Nicholas Ostler en su interesante libro The last lingua franca postula la tesis de que, después del inglés, vendrá el fin de las lenguas francas como las conocemos[1]. No podemos estar seguros si emergerá el chino o el ruso como futuras lenguas globales. Antes, hace mucho tiempo, una lengua franca podía imponerse por necesidades del comercio, conquista o religión. El inglés ha sido la primera lengua global que va más allá de un territorio concreto. Miles de personas eligen hablarla porque les supone un progreso. Pero ¿es realmente así?
Volver a Babel
Ostler postula, algo que todos ya sospechábamos: todas lenguas francas terminan viviendo un ocaso. Pasó con el latín, el griego, el arameo, el francés. No hay razones para que no pase lo mismo con el inglés. Pero hay algo más. Todo parecía prever que otras lenguas podrían ocupar su lugar, pero Ostler sostiene que el avance tecnológico forjará una realidad alternativa: nos posibilitará retornar a Babel, un mundo en el que gracias a la tecnología, podremos comunicarnos sin abandonar nuestras lenguas de origen. Digamos que se renuncia a un terreno común y se intenta la comunicación desde la propia trinchera.
Yo dudo. O necesito verlo.
Pero me interesa la idea de que la tecnología nos obligue a retroceder en habilidades que ya no son necesarias. ¿Es esto bueno? Quizás es la historia de la evolución. Mientras más herramientas tenemos, menos capacidades desarrollamos y eso nos hace más eficientes. Esta es una idea que me obsesiona un poco.
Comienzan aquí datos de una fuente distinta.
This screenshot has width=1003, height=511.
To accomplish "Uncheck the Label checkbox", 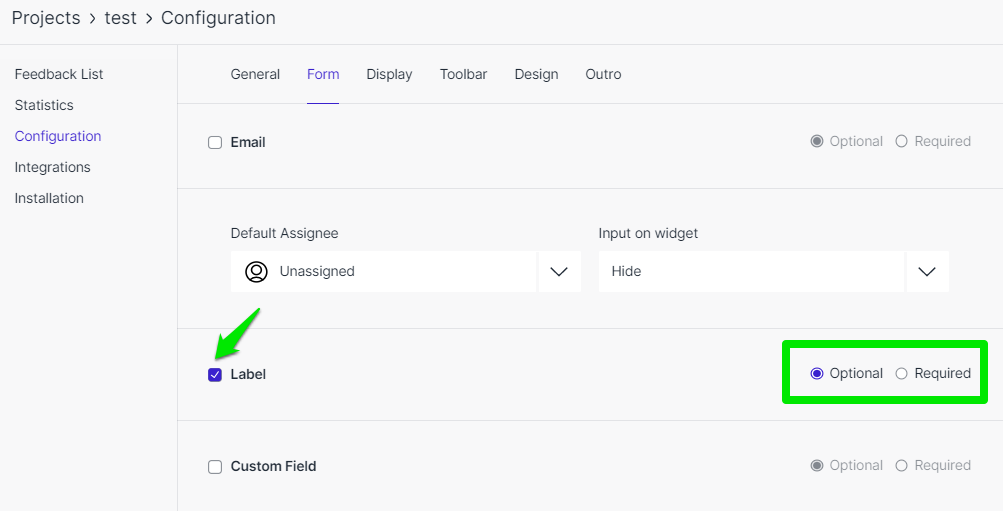I will click(215, 375).
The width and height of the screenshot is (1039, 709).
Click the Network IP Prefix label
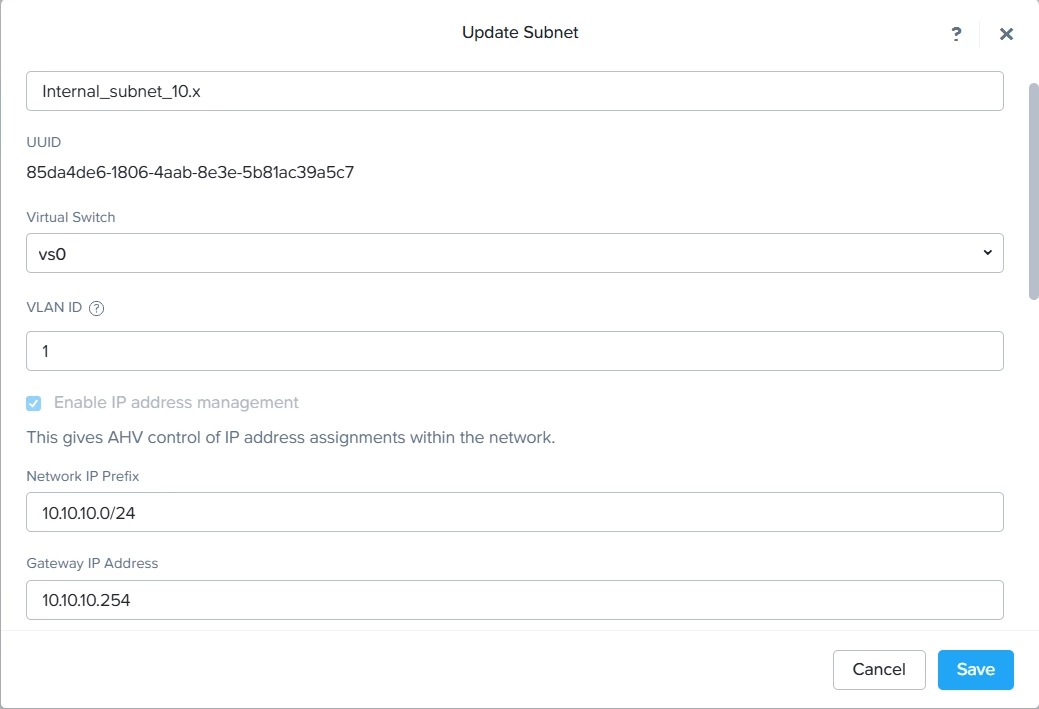[83, 476]
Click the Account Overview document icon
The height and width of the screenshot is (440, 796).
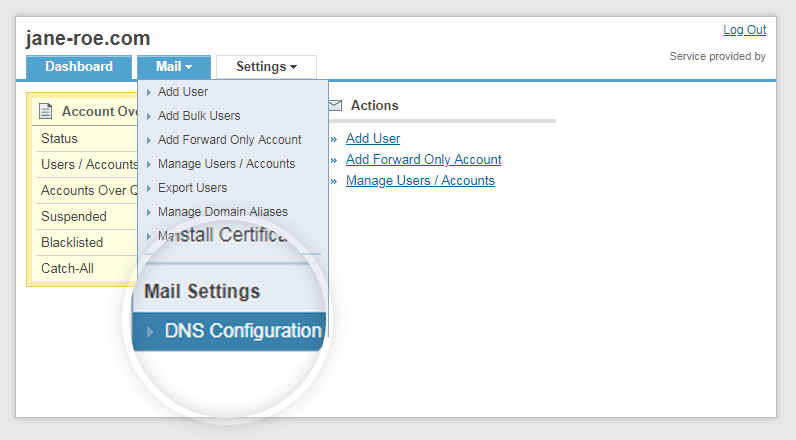[x=45, y=111]
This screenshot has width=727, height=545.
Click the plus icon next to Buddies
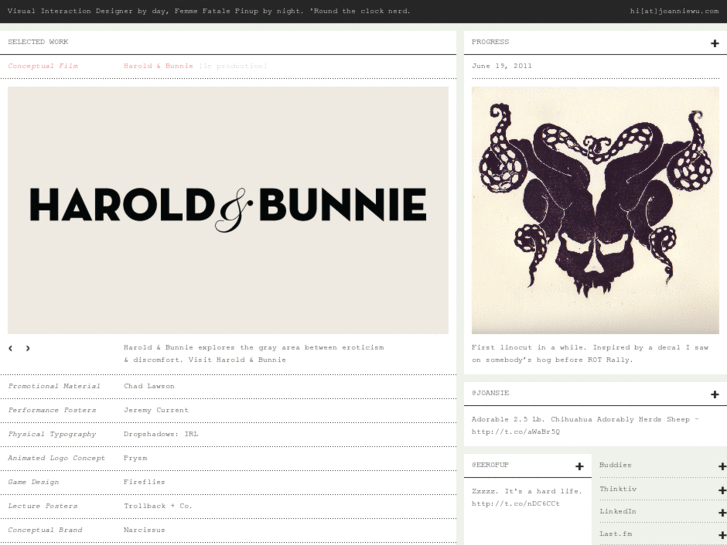tap(722, 466)
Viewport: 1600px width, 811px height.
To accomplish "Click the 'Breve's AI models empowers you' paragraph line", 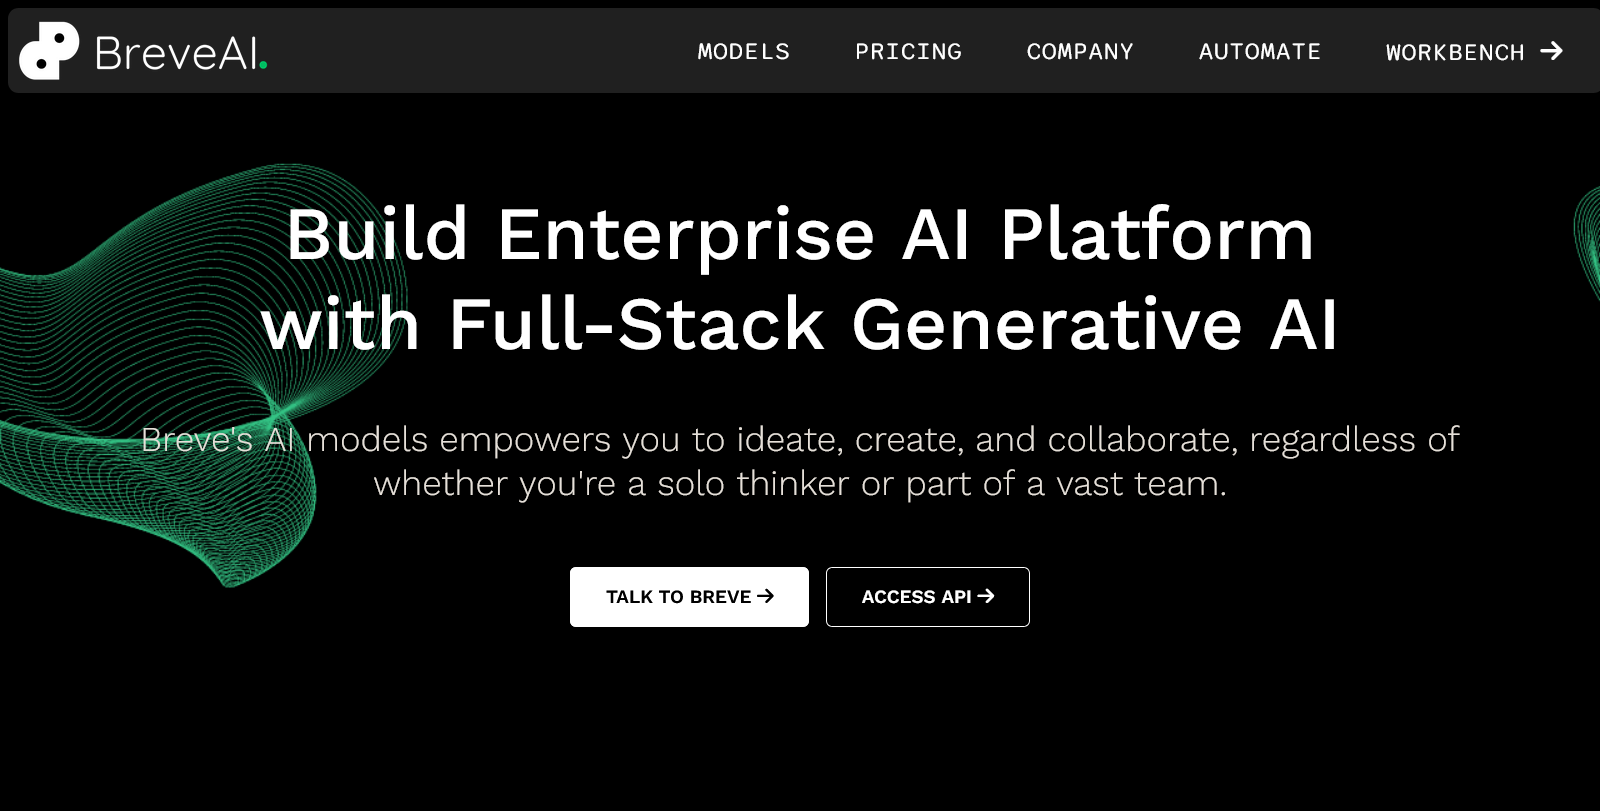I will coord(800,440).
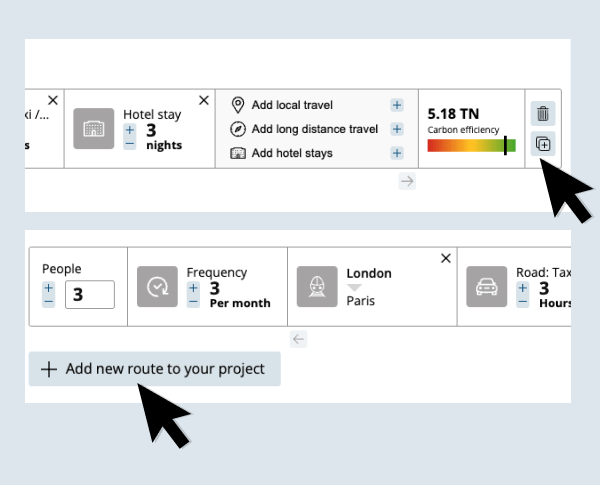Viewport: 600px width, 485px height.
Task: Click the carbon efficiency color bar
Action: [x=471, y=146]
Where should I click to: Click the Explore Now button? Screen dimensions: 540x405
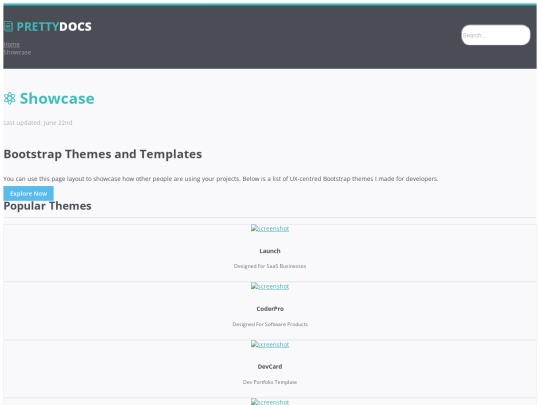29,194
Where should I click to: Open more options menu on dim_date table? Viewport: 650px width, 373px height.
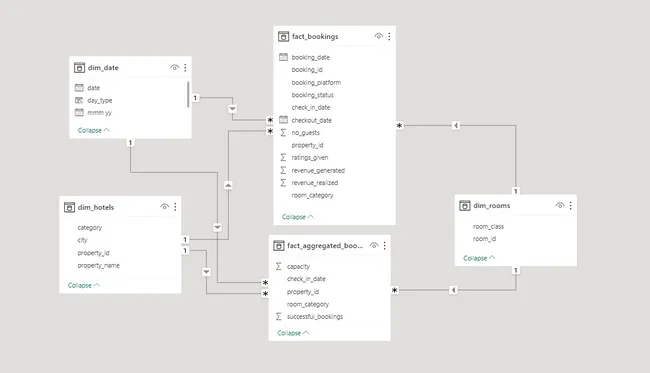click(185, 68)
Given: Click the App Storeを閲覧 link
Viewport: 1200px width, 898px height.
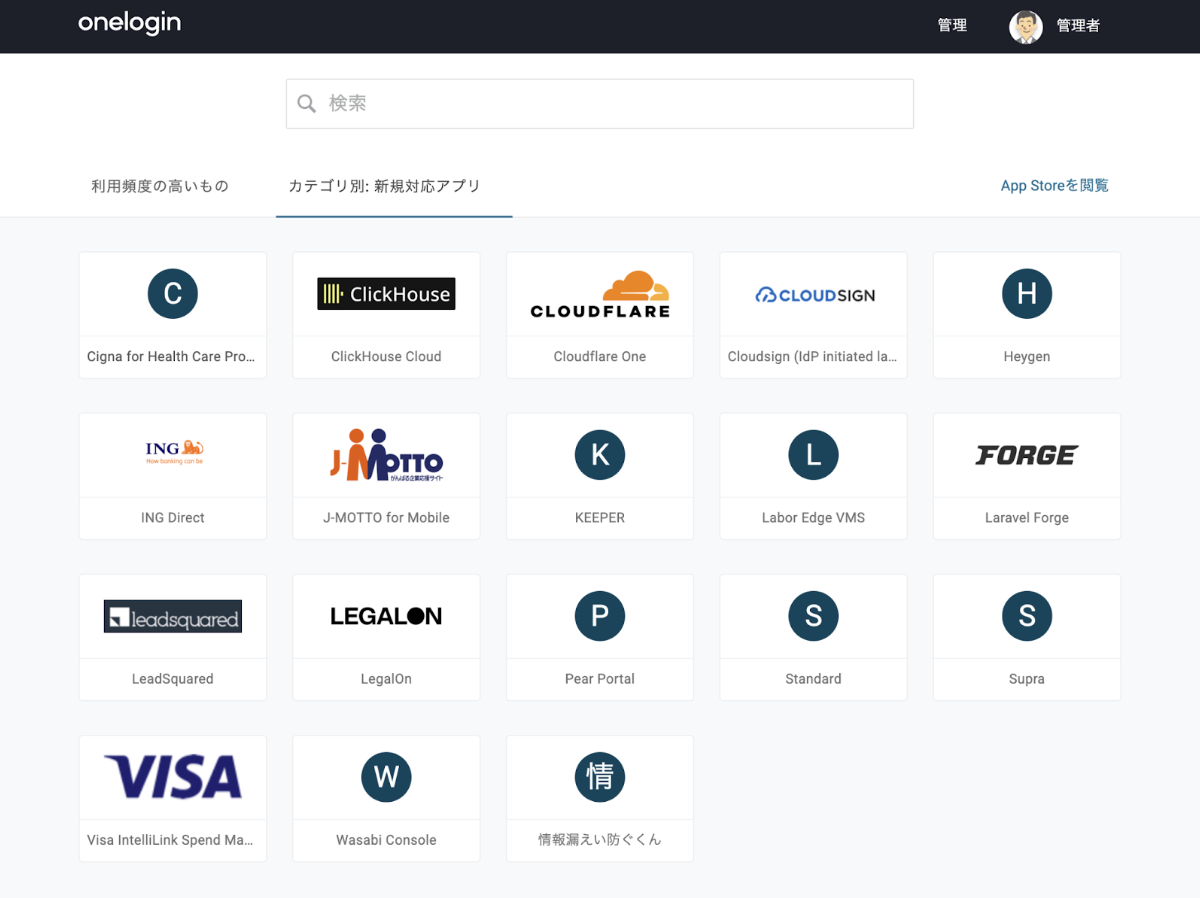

Yo me sumerjo en una nube. No entiendo nada. Todos estamos sentados destripando el japonés desde nuestra nebulosa. Chantal Maillard habla de la mente como de un campo de orugas procesionarias. Me gusta esa imagen.
La lengua es la última trinchera
Se me atragantan las palabras, ya en español, ya en inglés. Solo veo los caracteres del hiragana y las expresiones de mi compañera que chapurrea el japonés mejor que yo porque habla ruso y no sé porqué esta gente tiene facilidad para los idiomas.
A pesar de la tímida presencia del inglés, la cultura americana está metida hasta los tuétanos en este país. Me sorprende lo estrecho de este vínculo. Nunca pensé que iba a estar tan cerca de Estados Unidos estando en Japón. Y, sin embargo, parece que el lenguaje es la última trinchera del japonés.
Al inglés no se lo aprende. Se lo incorpora a través del katakana. Se lo machaca en el mejor sentido de la palabra.
Ante este retroceso del lenguaje, del que soy parte, uno acude a lo mínimo. Lo simple. Quizás la poesía. El haiku. Las matemáticas. El ronroneo del gato.
Chantal[2] me rescata.
No debiste alzaros.
Erguida, la loba no puede defenderse.
Mira: tus crías bambolean
colgadas de tus pezones fríos.
No debiste aceptar el don de la palabra.
Ven, sidermita, vuelve
a tragarte la lengua.
[1] Ostler, Nicholas. The last lingua franca. English until the return of Babel. 2010
[2] Maillard, Chantal. La herida en la lengua. Tusquets. 2015
Imagino lña babel tecnológic. Así como leemos sinvproblemas textos en oras lenguas con el traducor de Google, vamos a comunicrnos pronto con algún ingenio sonoro al que le vanmos hablar en nuestra lengua y el otro va a escuchar otro idioma. Antes había que darle ala manivela al teléfono para que funcionase. Hoy marcás con la voz y sale la llamada.
Muy pronto para saber qué pasará. De momento, el Google Lens me está salvando.